The expression of their music has always moved me. Kazimierz and Józef Meto - bass managed to preserve their music in its nineteenth century form. At the same time, their dynamics are closer to those of contemporary rock music. It was at one of these gatherings where the decision to create the Music Lost & Found publishing company was taken.
Andrzej Bienkowski
Program:
1. Oberek / Kazimierz Meto - fiddle, Józef Meto - bass, Jan Lucka - tambourine (1993)
2. Mazurka / Kazimierz Meto - fiddle, Józef Meto - bass, Wladyslaw Gmaj (1980)
3. Oberek / Kazimierz Meto - fiddle, Józef Meto - bass, Jan Lucka - tambourine (1993)
4. Mazurka / Kazimierz Meto - fiddle, Józef Meto - bass (1982)
5. The Story by Kazimierz Meto and Anna Koprek / Kazimierz Meto - fiddle, Anna Koprek - voice (1989)
6. Mazurka / Kazimierz Meto - fiddle (1982)
7. Mazurka / Kazimierz Meto - fiddle, Józef Meto - bass, Jan Lucka - tambourine (1993)
8. Mazurka / Kazimierz Meto - fiddle, Józef Meto - bass (1982)
9. Solo / Kazimierz Meto - fiddle (1987)
10. Solo vocal - "Amerykanski dziad" / Helena Szczur - vocal (1980)
11. Mazurka / Kazimierz Meto - fiddle (1980)
12. Hey you coachmen - Weeding song / Józefa Sobolewska - vocal, Aniela Sobolewska - vocal, Helena Szczur - vocal, Anna Meto - vocal (1993)
13. Bachelor's Mazurka - Oh girl, get up in the morning / Kazimierz Meto - fiddle, Józef Meto - bass (1989)
14. Oberek / Kazimierz Meto - fiddle, Józef Meto - bass, Jan Lucka - tambourine (1993)
15. Mazurka from our parish / Kazimierz Meto - fiddle, Józef Meto - bass, Jan Lucka - tambourine (1993)
16. Duet / Kazimierz Meto - fiddle, Anna Koprek - vocal (1989)
17. Sheep-dog / Kazimierz Meto - fiddle, Józef Meto - bass, Wladyslaw Gmaj - vocal (1980)
18. Polka / Kazimierz Meto - fiddle, Józef Meto - bass, Wladyslaw Gmaj - vocal (1980)
19. Good Morning - Weeding song / Helena Szczur - vocal (1993)
20. Mazurka - If I were a clock I would hang myself on the wall / Kazimierz Meto - fiddle, Józef Meto - bass (1982)
21. Bachelor's Mazurka / Kazimierz Meto - fiddle, Józef Meto - bass, Józefa Sobolewska - vocal (1993)
22. Mazurka for Oczepiny / Kazimierz Meto - fiddle, Józef Meto - bass, Wladyslaw Gmaj - tambourine, Helena Szczur - vocal, Anna Meto - vocal, Józefa Sobolewska - vocal, Rozalia Sobolewska - vocal (1980) 23
23. Oberek / Kazimierz Meto - fiddle, Józef Meto - bass, Jan Lucka - tambourine (1993)
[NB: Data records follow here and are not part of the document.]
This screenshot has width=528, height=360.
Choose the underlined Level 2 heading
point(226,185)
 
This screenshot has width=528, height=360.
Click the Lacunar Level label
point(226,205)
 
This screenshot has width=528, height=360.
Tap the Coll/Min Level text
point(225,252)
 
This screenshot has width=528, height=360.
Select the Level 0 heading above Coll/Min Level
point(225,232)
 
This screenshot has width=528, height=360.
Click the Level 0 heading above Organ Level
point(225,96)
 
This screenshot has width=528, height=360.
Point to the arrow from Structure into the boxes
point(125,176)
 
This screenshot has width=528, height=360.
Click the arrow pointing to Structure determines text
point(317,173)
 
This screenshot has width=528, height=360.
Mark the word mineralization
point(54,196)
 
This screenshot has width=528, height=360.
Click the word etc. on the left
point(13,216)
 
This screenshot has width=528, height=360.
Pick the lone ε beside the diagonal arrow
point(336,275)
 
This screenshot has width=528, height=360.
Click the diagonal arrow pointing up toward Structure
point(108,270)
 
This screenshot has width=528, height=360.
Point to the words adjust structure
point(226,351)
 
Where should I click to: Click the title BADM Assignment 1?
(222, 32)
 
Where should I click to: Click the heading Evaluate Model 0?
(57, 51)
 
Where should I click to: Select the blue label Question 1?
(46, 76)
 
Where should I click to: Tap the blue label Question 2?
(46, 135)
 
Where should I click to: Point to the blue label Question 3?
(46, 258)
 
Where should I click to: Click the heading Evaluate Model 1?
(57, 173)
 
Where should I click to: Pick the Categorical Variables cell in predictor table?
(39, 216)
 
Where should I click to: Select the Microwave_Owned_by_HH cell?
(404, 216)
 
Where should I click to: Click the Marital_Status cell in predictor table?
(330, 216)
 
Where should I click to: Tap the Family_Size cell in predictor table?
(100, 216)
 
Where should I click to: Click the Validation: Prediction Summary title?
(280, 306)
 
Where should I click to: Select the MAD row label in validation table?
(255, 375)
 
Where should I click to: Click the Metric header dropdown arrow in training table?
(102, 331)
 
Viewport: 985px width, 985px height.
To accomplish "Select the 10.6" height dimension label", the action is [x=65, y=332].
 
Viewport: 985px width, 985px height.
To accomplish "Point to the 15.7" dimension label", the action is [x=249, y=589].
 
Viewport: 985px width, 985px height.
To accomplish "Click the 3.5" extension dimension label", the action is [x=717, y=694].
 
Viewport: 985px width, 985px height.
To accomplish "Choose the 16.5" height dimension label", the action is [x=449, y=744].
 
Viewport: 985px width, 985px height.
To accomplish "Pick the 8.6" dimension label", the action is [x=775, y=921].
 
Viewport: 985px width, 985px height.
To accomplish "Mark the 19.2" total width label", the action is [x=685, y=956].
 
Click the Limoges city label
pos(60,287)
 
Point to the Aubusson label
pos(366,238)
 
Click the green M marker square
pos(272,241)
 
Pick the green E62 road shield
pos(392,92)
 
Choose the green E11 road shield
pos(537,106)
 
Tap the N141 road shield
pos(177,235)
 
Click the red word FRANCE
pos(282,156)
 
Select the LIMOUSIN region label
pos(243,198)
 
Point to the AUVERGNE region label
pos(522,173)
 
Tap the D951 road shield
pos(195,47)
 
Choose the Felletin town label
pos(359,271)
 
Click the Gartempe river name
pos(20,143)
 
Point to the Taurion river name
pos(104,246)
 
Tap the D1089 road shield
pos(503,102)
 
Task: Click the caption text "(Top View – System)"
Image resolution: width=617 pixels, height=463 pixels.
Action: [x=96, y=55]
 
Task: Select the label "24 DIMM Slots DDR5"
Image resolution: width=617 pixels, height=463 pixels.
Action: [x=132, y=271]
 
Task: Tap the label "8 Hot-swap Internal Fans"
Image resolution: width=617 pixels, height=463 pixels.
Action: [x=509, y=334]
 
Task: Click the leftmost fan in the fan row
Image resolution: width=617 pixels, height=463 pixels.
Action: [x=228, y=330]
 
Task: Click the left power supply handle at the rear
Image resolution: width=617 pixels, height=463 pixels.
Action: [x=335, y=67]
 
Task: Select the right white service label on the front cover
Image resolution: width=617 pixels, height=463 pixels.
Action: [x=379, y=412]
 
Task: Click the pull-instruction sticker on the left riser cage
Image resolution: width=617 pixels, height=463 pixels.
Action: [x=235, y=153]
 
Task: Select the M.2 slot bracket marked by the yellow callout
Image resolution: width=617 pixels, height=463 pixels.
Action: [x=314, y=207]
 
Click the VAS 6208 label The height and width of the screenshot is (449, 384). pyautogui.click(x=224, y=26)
24. Planting the onions / Helena Szczur - vocal, Anna Meto - vocal, Józefa Sobolewska - vocal, Rozalia Sobolewska - vocal (1993)
25. Oberek / Kazimierz Meto - fiddle, Józef Meto - bass, Jan Lucka - tambourine (1993)
About Music Lost/Found Series
Poland, 1980, and Communism is facing collapse. Petrol is being rationed, the shops are empty. I begin my journey through the countryside to record music. It’s strange, because there are a great many folk bands, but their services are no longer required in the villages or towns. Musicians stop playing and sell off their instruments; slowly but surely they are forgotten. The first difficulty we faced was finding them replacement instruments. I met musicians who hadn’t seen each other in years, having once played weddings together regularly; this was the last generation of village musicians. Then came the dawn of the pop era. We filmed and made unique music recordings in the musicians’ homes, which were natural, stress-free environments. We searched throughout Poland, Ukraine and Belarus and found 1500 musicians, as well as singers, and from this number we reconstructed eighty bands. Our archive contains recordings of some of the oldest village bands, as well as contemporary wedding music. We have thousands of field photographs. However, the real jewels in our collection are undoubtedly the photographs taken by the original village photographers, who faithfully captured weddings, parties, funerals and daily life.
Andrzej Bienkowski
Andrzej Bienkowski is a painter, ethnographer, writer and professor at the Warsaw Academy of Fine Arts. For the last thirty years he has traversed rural Poland to document and record the music of village fiddlers, accordionists and singers. He has produced many books and films about rural Polish music, including the Music Lost & Found series. He owns the largest private collection of rural music in Poland.